Records contained in a dataset
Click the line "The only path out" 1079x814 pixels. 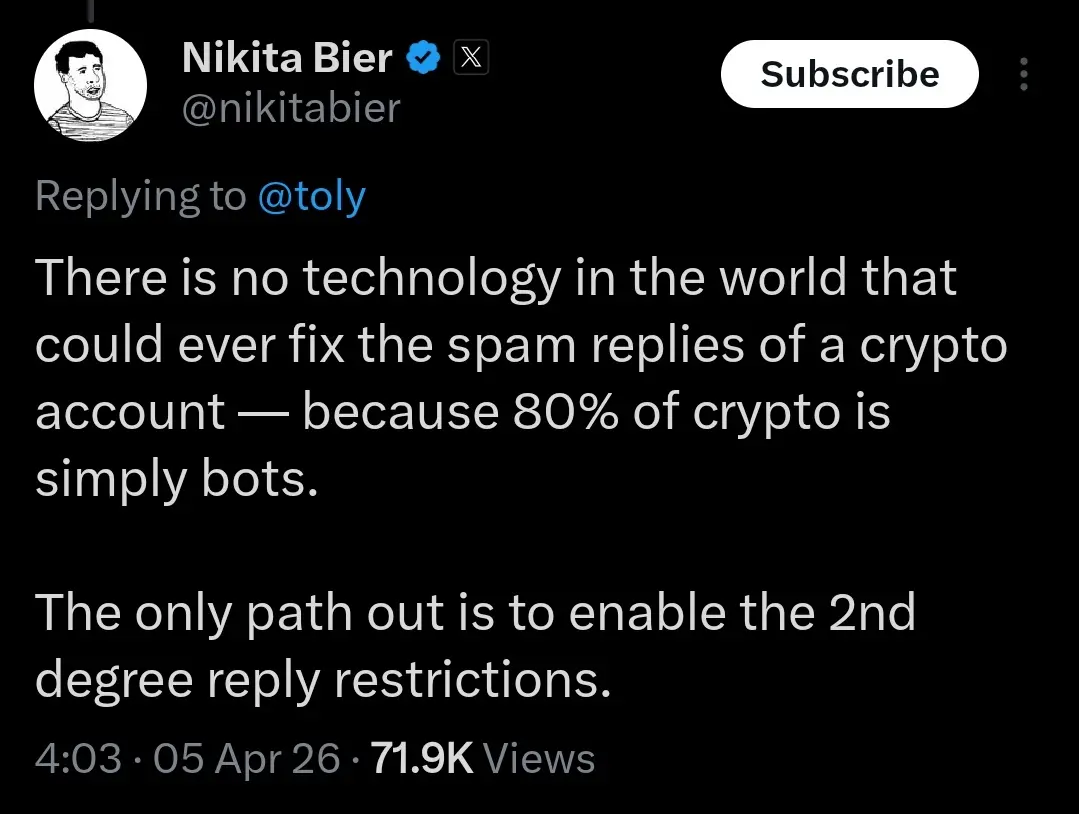tap(475, 614)
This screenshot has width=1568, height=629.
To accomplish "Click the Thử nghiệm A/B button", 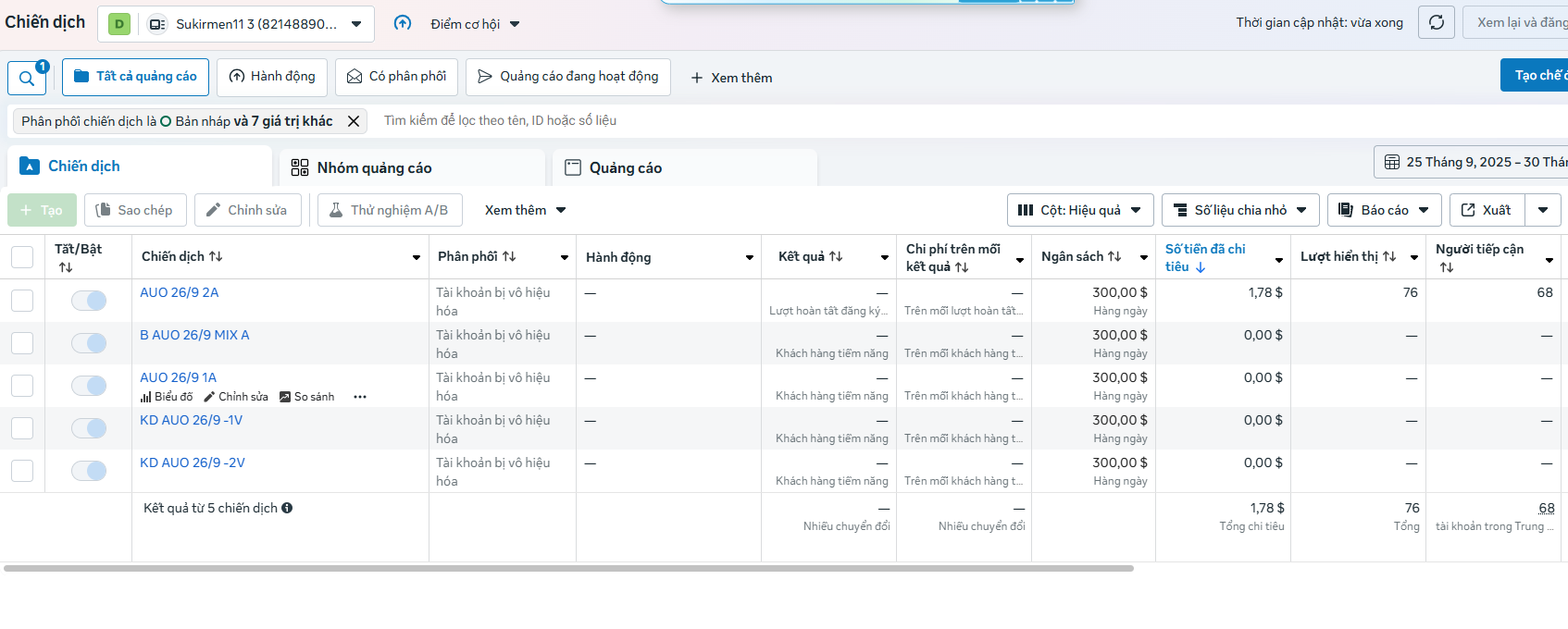I will (x=389, y=210).
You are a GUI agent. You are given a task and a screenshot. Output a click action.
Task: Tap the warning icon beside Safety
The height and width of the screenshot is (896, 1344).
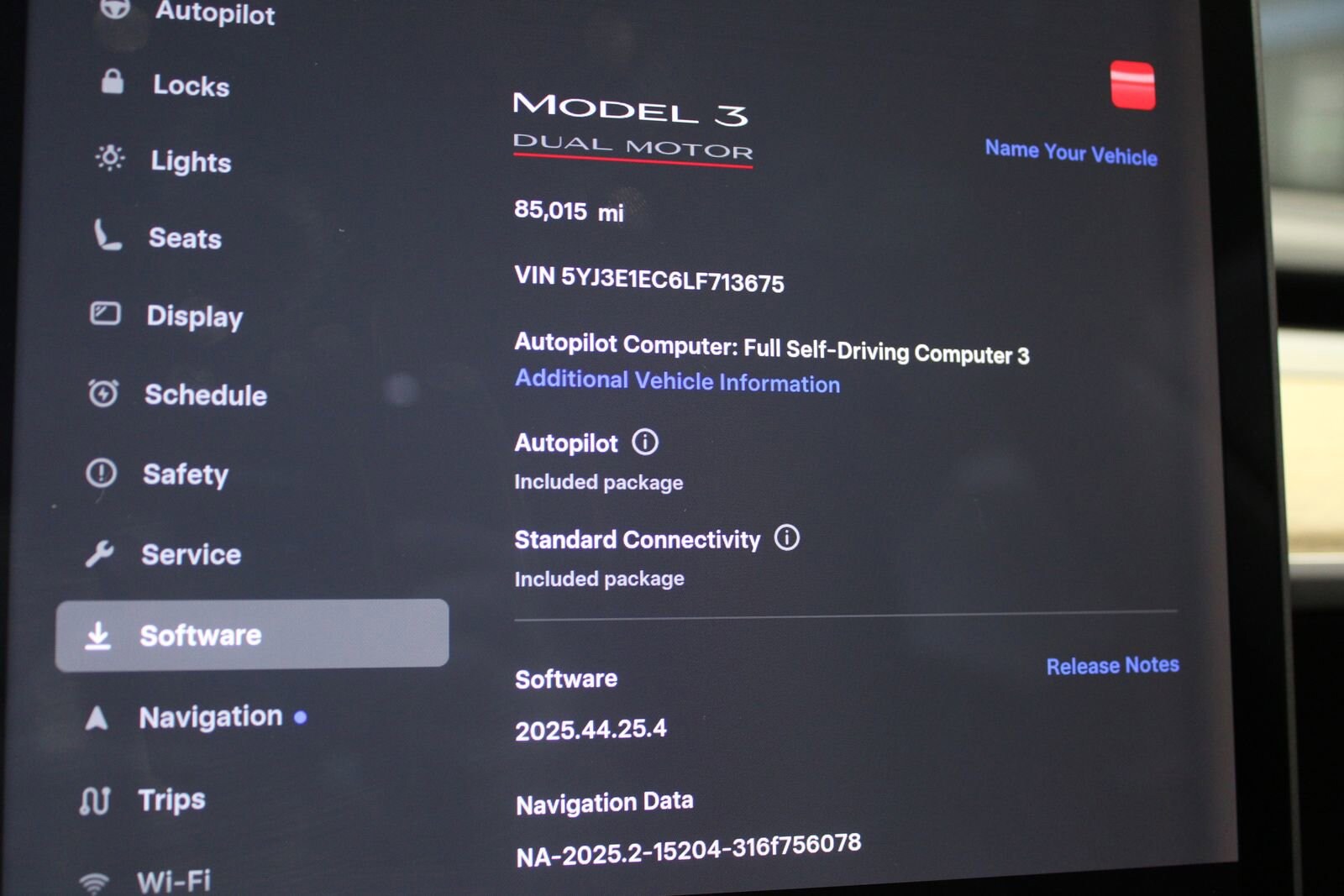[102, 473]
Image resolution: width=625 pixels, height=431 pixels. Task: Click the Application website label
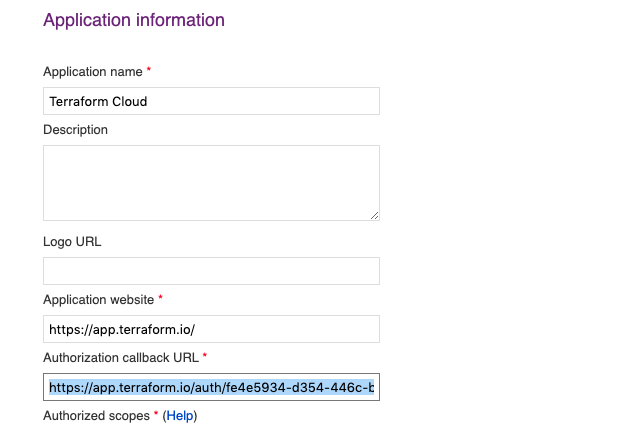click(x=98, y=299)
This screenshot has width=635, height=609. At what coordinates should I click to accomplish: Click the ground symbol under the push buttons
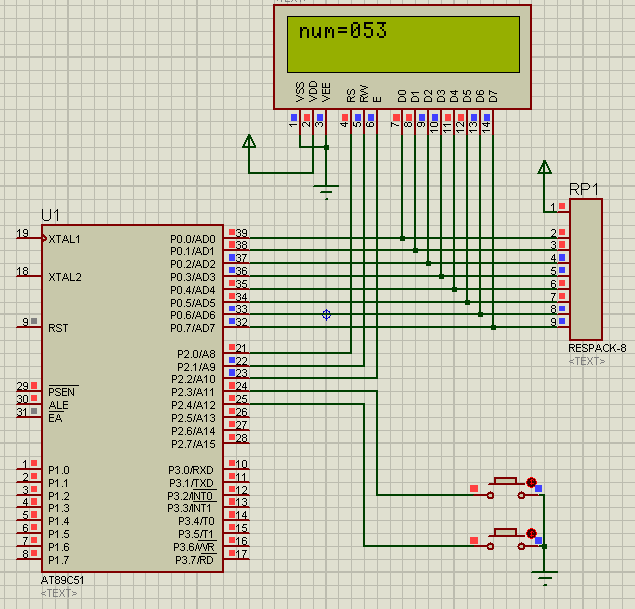click(546, 577)
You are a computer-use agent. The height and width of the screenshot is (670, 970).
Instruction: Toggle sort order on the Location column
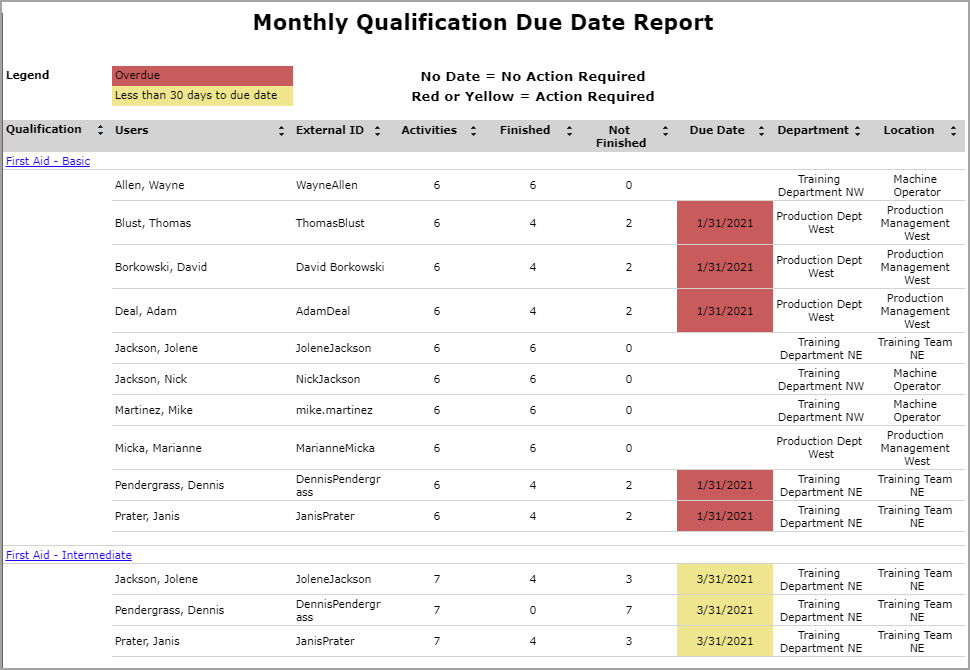tap(952, 130)
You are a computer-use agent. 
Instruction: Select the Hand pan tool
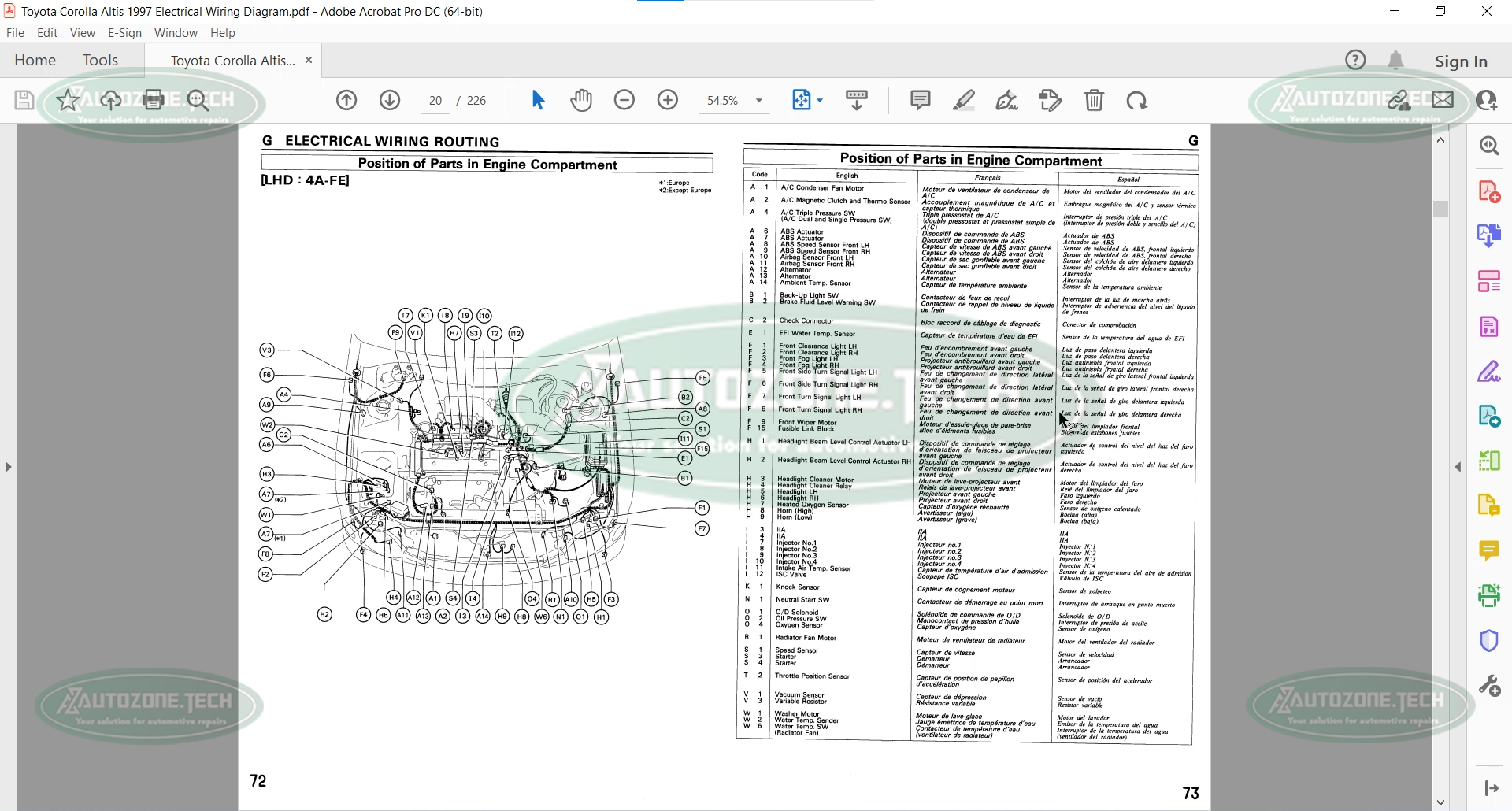[x=581, y=100]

Requirement
Output exactly the lines above, beginning at the one with "You are a GUI" and stopping after the one with "You are a computer-use agent. The". Pictures are to be omitted.

Output
You are a GUI agent. You are given a task and a screenshot. Output a click action.
Task: Tap the warning icon beside Safety
The height and width of the screenshot is (896, 1344).
[102, 473]
Image resolution: width=625 pixels, height=431 pixels. Task: Click the Application website label
click(x=98, y=299)
This screenshot has width=635, height=609. At what coordinates should I click to accomplish: Click the ground symbol under the push buttons
click(546, 577)
You are a computer-use agent. The height and width of the screenshot is (670, 970).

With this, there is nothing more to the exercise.